The integrated model is applied to the practical production for predicting the electrode current without model updating strategy. The application results of the integrated model are shown in Figure 6, using the data from 11:30 to 14:50 on July 20. As shown in Figure 6(A), the predicted value of the A-phase electrode current can match well the measured value. But in the 31th to 40th and the 160th to 167th sample points in Figure 6(A), the panel 123th to 131th and the 190th to 198th sample points in Figure 6(C), the relative error is between 1 and 1.5 pct, and the duration exceeded 5 minutes. Therefore, the Elman neural network error compensation model must be retrained. It should be noted that in Figure 6(B), although the relative error of the 123th to 127th sample points exceeded 1 pct, the duration did not exceed 5 minutes. It can be considered that it is caused by accidental factors or interference.

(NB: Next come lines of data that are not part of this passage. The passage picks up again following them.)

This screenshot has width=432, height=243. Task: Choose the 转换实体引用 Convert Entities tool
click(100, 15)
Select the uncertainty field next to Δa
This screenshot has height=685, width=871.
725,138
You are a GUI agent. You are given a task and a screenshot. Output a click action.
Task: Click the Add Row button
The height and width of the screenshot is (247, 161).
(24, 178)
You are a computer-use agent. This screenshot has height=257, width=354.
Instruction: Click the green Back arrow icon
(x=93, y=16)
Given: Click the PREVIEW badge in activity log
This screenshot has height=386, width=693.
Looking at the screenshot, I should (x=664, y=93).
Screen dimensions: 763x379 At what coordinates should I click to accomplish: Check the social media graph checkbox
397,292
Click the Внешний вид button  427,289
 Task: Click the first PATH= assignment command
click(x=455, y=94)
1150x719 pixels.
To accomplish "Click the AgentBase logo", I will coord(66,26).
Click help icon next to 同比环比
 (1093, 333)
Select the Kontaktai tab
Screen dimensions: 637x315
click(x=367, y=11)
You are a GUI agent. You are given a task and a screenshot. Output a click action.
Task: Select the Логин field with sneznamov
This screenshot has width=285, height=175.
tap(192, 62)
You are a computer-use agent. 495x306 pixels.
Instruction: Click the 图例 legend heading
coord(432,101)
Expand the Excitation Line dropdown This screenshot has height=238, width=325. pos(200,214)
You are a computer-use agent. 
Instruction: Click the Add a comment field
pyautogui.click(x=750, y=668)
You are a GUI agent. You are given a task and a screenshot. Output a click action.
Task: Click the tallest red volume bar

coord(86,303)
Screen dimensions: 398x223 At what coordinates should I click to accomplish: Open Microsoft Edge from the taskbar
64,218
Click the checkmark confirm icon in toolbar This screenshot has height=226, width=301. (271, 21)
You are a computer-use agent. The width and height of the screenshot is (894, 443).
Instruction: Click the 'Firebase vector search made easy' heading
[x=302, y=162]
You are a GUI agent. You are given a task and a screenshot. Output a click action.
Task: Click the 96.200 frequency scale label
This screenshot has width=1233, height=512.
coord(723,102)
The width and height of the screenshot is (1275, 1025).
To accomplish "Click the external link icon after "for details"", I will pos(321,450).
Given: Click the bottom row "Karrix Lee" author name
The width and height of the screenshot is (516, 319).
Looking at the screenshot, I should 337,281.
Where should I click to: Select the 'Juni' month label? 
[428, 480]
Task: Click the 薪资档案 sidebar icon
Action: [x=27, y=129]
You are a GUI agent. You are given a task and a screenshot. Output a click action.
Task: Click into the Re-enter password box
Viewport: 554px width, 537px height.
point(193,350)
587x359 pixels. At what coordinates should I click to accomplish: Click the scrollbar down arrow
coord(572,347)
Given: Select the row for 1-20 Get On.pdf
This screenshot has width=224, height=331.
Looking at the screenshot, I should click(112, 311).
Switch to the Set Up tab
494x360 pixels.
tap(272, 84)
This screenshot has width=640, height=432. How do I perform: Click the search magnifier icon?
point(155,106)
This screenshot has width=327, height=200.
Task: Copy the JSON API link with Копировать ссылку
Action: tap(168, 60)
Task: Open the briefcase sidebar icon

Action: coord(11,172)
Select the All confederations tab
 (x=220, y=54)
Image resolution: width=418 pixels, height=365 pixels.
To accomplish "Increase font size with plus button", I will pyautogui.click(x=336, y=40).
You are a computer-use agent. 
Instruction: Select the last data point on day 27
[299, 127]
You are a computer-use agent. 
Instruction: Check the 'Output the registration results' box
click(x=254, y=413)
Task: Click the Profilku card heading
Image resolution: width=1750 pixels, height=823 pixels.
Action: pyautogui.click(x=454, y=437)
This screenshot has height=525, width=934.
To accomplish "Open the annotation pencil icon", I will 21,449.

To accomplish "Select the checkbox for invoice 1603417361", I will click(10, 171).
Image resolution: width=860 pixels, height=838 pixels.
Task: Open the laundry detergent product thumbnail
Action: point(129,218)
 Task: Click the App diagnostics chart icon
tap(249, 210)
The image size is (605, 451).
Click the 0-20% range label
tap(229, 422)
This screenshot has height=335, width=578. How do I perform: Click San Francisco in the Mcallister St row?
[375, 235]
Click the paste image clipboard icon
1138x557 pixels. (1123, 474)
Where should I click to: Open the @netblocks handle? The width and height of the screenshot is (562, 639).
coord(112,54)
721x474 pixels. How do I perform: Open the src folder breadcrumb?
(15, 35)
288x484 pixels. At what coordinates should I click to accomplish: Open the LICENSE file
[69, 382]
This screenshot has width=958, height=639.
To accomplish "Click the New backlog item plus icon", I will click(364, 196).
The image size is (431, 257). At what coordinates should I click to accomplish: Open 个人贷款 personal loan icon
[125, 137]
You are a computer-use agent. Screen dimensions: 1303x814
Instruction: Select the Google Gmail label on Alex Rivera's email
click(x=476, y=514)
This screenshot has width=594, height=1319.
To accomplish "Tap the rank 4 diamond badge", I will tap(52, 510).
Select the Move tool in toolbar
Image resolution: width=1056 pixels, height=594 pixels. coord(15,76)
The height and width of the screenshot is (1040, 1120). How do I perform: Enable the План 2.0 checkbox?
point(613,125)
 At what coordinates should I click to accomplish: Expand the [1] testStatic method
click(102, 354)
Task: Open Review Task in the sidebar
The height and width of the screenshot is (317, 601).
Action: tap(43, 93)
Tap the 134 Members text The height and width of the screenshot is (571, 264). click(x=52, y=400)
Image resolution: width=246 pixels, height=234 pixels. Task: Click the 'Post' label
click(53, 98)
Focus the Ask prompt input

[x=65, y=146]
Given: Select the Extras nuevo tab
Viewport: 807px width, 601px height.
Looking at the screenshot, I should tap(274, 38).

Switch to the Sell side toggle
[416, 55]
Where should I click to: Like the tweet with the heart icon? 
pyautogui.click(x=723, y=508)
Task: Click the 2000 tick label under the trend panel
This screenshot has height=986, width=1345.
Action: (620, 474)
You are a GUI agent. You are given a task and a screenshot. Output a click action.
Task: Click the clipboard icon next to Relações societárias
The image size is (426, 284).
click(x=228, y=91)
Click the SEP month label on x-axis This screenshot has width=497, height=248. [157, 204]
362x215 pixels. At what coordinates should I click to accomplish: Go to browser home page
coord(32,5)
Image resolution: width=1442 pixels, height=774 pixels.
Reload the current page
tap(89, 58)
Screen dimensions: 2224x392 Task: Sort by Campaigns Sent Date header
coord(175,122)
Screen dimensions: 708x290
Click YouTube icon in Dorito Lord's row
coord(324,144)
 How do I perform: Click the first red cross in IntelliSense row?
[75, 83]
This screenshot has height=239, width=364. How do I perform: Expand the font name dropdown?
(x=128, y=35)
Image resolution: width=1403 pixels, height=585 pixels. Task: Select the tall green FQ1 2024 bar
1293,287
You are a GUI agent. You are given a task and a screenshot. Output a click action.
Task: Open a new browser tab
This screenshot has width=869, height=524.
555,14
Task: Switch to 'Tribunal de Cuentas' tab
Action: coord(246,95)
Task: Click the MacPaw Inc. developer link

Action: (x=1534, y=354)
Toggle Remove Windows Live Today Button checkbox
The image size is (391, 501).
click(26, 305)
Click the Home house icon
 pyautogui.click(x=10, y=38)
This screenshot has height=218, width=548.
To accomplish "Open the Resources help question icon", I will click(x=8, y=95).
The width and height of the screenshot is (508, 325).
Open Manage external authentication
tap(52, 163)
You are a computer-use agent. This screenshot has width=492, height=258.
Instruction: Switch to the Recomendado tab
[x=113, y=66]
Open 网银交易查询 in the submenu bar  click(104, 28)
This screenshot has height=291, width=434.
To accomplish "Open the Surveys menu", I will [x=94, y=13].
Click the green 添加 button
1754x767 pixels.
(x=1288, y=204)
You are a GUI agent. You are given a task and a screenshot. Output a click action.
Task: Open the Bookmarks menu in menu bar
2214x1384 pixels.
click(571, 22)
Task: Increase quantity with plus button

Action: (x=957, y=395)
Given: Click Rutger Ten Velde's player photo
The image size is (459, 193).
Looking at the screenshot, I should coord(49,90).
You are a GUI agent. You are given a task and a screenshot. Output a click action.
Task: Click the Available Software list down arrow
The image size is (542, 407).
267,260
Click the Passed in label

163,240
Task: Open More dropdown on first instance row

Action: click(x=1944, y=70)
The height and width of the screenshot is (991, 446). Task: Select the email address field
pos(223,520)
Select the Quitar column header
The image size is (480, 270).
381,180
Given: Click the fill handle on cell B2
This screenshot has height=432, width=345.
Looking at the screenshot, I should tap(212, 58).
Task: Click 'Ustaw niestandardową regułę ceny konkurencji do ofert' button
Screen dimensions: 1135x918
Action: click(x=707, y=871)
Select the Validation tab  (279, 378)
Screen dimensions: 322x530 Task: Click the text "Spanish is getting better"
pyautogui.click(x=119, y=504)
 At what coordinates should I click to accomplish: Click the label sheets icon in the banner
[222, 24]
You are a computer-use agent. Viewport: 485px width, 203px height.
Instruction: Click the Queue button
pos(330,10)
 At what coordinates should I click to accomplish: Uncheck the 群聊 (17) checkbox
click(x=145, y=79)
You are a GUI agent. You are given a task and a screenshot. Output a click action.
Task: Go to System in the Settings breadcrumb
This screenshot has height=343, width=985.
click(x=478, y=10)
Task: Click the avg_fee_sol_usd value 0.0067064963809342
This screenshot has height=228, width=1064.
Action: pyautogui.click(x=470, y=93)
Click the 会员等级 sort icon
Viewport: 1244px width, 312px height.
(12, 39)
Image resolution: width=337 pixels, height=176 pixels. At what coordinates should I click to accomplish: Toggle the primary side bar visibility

The predicted value after updating the model is shown in Figure 7. In Figure 7, the prediction errors are reduced.

Fig. 6
figure 6

(A) Results without model updating strategy of the A-phase electrode current. (B) Results without model updating strategy of the B-phase electrode current. (C) Results without model updating strategy of the C-phase electrode current

Fig. 7
figure 7

(A) The B-phase electrode current predicted value after updating the model. (B) The C-phase electrode current predicted value after updating the model

Shown in Figure 8 is the application results of the integrated model, using the data from 17:25 to 20:45 on July 29. The relative error of the three-phase electrode current exceeds 1.5 pct and the duration exceeds 10 minutes. Therefore, the mechanism model parameters need to be calibrated according to the model update strategy. On the other hand, the precision of the integrated model has decreased slightly over time. The main reason is the fluctuation of raw materials and uncertain interference. However, using the model update strategy can effectively reduce the error of the predicted value and improve the stability of the integrated model. Most of all, industrial application results prove that the proposed integrated prediction model can predict electrode current with high accuracy and reliability.

Fig. 8
figure 8

The A-phase electrode current predicted value from 17:25 to 20:45 on July 29

Conclusion

In this paper, an integrated prediction model of electrode current is proposed and verified. Based on the analysis of the main circuit of the submerged arc furnace, the mechanism model of the electrode current of the submerged arc furnace is established. A cooperative dual particle swarms optimization algorithm was developed to identify the mechanism model parameters. To improve the prediction accuracy of the mechanism model, an error compensation model was established using the Elman dynamic neural network. An integrated prediction model of electrode current is established, by combining the mechanism model with error compensation. To improve the reliability of the integrated prediction model, an online update strategy of the model was developed. Industrial verification shows that the integrated model can effectively predict the electrode current. Compared with the traditional method using the transformation ratio of the transformer and the primary current, the prediction accuracy of the electrode current is improved by about 12 pct. So it is helpful to realize automatic control of submerged arc furnace. In the following research, we will focus on the control strategy of the electrode regulation system based on the integrated prediction model of electrode current established in this paper.